One by one, they've all fallen off my list. No longer do I have Morning Edition on in the morning. Rarely can I stand to listen to The Connection, or Talk of the Nation--which I stuck through even when Juan Williams was the host. I cling to Terry Gross, the BBC, but find myself more and more often listening to the hardcore punk on WMBR or Renaissance polyphony on my iPod. All thanks to the infiltration of hard-right perspectives, which have become "mainstream" simply because, even though a minority of Americans ascribe to it, the same ideology now occupies the seat of power in Washington. Ideas that deserve nothing but derisive snorts of contempt are treated as worthy of genuine consideration, not because a majority of Americans favor them, but because the people who DO favor them have seized power.
Well okay. I've learned to live with that.
But recently, this much more difficult phenomenon. This inability to tolerate even good news--stories that indicate some gleam of light still shines in the descending darkness. For instance....
Dear Mr. Speaker:
We, the undersigned former intelligence officials in the U.S. intelligence community, request that you launch an immediate, bipartisan congressional investigation into who leaked the name of Valerie Plame, wife of former U.S. Ambassador Joseph Wilson IV, to syndicated columnist Robert Novak and other members of the media that exposed her status as an undercover CIA officer. The disclosure of Ms. Plame's name was an unprecedented and shameful event in American history and, in our professional judgment, has damaged U.S. national security....
linkAs recently as a few months ago, this might have filled me with sufficient hope to sleep on, whatever new neocon horrors the light of morning brought on. But now it just fills me with a feeling of feckless despair. A letter to Dennis
Hastert? Are you
dreaming??? There was a time--I laugh now, to think on it--when the idea would have entered my brain, "Well, I mean, these rightwingers pretend to care about things like what the military and the intelligence services actually think; let's see 'em chew on that one for a while." But now.... I mean, Dennis f'r cripesake
Hastert? He no more cares about REAL national security and treason in the White House than an anaconda in the deepest swamps of the Amazon cares about the price of a can of 30-weight in the automotive aisle at WalMart.

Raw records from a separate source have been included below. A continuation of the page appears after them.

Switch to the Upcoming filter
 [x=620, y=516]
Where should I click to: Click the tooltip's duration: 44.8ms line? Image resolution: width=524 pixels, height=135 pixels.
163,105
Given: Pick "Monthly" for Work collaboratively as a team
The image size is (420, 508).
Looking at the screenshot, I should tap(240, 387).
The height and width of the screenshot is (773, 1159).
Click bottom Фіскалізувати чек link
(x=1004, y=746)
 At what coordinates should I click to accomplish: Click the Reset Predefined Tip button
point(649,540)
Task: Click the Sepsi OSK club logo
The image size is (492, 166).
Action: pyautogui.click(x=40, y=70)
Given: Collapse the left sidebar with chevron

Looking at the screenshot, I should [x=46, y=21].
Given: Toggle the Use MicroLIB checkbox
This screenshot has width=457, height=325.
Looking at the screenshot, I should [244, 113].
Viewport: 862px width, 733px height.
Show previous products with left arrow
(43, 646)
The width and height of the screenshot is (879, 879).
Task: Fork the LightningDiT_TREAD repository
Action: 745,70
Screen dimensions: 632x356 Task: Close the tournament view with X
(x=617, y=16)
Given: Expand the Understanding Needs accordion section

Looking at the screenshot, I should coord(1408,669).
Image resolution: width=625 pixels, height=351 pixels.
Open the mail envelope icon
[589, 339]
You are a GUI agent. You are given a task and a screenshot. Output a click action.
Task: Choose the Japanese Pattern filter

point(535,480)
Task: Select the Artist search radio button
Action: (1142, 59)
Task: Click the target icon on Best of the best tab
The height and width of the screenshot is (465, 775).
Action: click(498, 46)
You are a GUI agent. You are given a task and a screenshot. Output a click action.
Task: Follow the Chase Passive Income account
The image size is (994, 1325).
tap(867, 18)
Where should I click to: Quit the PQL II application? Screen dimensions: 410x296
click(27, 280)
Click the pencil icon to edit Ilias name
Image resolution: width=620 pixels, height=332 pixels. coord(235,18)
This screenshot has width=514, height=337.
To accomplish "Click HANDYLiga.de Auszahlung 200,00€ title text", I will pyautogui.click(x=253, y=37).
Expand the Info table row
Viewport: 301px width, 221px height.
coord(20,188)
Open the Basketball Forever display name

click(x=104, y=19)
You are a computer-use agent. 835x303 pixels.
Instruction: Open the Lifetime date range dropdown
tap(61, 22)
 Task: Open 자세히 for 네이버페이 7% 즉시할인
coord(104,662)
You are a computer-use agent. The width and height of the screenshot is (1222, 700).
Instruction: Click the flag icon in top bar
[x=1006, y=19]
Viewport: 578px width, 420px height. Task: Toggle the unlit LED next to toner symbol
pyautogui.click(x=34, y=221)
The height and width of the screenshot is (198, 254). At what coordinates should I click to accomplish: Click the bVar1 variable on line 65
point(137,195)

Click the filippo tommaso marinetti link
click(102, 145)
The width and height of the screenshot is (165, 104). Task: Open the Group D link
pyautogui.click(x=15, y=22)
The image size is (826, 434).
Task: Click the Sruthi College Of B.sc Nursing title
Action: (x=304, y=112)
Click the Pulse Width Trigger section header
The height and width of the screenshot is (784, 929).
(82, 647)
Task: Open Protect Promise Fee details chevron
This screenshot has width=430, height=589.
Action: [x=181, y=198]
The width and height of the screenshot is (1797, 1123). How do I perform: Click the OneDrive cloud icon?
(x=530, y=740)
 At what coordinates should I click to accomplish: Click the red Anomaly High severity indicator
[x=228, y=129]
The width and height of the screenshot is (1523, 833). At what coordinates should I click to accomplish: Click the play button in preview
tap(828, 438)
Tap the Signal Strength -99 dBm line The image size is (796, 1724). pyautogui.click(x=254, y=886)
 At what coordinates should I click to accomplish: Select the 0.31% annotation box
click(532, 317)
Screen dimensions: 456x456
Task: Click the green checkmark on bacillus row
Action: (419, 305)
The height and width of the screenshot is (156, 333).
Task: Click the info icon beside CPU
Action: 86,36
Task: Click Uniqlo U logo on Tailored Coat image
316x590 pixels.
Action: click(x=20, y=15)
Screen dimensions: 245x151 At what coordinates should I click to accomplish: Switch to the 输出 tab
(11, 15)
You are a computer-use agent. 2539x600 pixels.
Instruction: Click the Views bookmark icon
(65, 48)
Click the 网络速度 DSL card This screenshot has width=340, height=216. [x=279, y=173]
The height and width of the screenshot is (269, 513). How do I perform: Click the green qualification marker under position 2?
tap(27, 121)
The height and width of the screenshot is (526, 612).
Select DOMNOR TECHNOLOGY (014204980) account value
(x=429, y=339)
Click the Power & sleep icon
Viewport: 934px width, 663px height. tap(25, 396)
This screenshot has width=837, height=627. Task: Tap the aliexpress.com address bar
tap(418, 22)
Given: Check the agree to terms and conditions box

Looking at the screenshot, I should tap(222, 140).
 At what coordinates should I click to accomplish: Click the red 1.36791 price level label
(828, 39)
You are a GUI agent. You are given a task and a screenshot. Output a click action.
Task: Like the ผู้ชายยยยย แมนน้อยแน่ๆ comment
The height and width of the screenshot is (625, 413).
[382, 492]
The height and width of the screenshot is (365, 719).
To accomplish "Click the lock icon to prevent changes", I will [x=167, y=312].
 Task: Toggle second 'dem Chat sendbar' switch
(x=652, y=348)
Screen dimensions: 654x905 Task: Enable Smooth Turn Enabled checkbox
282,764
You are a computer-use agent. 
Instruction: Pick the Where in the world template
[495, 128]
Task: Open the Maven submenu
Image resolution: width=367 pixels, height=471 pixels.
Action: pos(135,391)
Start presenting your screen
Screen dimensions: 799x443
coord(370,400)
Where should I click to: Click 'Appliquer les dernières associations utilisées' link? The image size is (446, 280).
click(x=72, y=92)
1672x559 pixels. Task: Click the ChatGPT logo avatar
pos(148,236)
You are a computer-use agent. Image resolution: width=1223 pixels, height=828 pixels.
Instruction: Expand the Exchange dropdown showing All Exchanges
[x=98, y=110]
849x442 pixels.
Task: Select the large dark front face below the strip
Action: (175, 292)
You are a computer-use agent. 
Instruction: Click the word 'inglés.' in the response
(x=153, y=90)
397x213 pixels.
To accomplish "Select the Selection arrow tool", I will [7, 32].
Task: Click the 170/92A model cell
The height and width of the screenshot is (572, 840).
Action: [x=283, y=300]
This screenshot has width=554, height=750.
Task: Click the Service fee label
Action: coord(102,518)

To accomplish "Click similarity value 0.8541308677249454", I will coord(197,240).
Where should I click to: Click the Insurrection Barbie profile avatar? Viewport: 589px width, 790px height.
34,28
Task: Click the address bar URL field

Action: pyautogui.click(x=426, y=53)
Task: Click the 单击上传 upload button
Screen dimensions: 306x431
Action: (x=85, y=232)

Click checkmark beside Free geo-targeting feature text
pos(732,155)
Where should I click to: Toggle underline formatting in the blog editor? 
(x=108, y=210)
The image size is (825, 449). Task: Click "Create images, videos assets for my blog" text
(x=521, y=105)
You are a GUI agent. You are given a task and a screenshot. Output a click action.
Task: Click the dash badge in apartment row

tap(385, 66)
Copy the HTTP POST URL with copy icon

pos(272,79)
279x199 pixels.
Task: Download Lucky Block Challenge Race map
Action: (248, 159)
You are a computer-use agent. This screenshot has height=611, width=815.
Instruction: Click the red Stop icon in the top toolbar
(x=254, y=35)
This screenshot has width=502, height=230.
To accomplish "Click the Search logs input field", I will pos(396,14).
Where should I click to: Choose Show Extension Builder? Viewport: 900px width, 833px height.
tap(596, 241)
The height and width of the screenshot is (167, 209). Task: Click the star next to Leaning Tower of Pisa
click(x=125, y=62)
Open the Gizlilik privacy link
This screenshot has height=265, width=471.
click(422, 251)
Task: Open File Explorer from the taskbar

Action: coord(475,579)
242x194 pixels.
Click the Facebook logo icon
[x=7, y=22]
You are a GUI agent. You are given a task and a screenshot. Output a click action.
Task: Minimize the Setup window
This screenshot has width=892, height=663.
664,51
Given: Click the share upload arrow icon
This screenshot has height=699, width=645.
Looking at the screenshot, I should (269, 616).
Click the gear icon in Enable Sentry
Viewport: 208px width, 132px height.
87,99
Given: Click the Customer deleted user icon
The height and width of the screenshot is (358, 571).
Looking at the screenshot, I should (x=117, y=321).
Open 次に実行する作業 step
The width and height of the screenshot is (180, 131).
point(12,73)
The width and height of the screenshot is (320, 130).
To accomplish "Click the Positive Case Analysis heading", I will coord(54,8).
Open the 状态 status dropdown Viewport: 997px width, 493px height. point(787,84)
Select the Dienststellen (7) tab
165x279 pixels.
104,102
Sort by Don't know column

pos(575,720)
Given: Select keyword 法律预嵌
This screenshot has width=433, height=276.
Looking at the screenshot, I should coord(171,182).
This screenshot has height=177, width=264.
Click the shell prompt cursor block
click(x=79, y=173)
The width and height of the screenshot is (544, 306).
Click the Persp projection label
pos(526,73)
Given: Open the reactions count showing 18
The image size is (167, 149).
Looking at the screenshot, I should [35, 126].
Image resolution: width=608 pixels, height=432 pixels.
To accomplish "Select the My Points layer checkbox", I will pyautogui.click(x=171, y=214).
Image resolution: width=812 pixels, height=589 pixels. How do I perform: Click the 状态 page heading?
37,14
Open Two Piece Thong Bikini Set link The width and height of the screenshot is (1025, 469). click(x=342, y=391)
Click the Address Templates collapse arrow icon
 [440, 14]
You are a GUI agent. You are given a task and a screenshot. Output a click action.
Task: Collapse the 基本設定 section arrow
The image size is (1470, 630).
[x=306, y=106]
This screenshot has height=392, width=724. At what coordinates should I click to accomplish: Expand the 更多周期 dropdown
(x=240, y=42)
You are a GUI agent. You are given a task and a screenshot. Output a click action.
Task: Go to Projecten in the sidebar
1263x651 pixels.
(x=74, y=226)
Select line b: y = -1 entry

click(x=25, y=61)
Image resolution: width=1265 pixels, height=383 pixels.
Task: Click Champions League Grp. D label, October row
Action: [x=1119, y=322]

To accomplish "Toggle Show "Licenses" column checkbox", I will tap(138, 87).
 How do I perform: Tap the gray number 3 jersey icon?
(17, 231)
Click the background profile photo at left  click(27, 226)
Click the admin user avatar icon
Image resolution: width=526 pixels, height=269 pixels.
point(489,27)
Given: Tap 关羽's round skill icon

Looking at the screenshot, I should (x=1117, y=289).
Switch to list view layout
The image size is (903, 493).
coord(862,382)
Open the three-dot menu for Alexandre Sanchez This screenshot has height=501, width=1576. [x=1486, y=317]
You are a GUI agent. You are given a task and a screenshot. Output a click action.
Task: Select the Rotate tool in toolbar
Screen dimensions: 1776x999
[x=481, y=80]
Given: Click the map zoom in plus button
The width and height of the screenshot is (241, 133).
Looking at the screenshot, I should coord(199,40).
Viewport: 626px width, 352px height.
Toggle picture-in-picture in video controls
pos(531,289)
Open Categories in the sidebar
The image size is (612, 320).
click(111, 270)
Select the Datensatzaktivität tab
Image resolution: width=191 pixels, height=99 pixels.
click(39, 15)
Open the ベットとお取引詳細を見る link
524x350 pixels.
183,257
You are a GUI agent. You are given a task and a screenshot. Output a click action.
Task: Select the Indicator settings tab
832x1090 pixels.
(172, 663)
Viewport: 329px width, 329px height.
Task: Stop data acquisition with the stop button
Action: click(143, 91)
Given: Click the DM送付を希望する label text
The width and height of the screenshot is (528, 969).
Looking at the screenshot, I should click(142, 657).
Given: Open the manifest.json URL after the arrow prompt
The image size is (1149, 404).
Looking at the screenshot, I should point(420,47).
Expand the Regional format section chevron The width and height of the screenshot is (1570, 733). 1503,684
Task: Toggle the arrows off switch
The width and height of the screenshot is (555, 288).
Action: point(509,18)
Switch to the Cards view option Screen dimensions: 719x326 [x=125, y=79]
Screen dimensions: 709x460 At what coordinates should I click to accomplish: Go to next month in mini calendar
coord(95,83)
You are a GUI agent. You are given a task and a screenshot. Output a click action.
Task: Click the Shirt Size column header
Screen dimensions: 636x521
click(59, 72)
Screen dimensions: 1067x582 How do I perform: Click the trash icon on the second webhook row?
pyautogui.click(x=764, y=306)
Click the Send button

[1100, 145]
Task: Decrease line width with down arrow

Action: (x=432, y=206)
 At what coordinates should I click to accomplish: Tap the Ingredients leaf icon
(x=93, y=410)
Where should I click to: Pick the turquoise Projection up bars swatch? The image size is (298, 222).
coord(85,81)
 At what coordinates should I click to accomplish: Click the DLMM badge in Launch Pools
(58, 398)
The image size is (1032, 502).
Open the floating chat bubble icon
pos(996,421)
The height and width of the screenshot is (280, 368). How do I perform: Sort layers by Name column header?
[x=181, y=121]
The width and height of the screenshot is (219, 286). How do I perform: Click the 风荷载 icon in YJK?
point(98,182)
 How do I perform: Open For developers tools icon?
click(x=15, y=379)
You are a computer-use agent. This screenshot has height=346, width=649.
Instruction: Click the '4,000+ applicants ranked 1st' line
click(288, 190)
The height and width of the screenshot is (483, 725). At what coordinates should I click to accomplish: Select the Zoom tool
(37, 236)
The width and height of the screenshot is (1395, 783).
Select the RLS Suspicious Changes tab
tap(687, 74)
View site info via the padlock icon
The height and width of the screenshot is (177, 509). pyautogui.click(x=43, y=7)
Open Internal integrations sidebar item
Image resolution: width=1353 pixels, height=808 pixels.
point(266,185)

Might as well have sent this letter to Santa Clause.
Or consider yesterday's headline in the Boston Globe:
Infiltration of files seen as extensive: Senate panel's GOP staff pried on Democrats.
Anyone remember the amount of stink raised about "file-gate"? Here's something a thousand times worse than that, and orders of magnitude more demonstrably nefarious than the Watergate break-in. Shock? Legs? Follow up?
I think the NYTimes covered it, but it wasn't featured on their homepage, even as a link under "Nation" or "Politics."
Oh yes, here it is. Great headline too:
"Senate Inquiry Into Memos That Went Astray Nears End""Memos that went astray." Yup. All by themselves. Who knows what happened? Those darn memos! They just, y'know, went astray. Somehow. Sometimes (in the somber opinion of the Newspaper of Record for The United States of America) stuff just happens. Just, y'know, happens.
Stuff.
"Stuff happened"--the new generic two word article in the Times. Saves labor by both editors and journalists. Anyway, whatever this trivial matter was about, if anything, the one thing we know aboout the "investigation"? The one phrase that covers it, pretty much? "Nears end."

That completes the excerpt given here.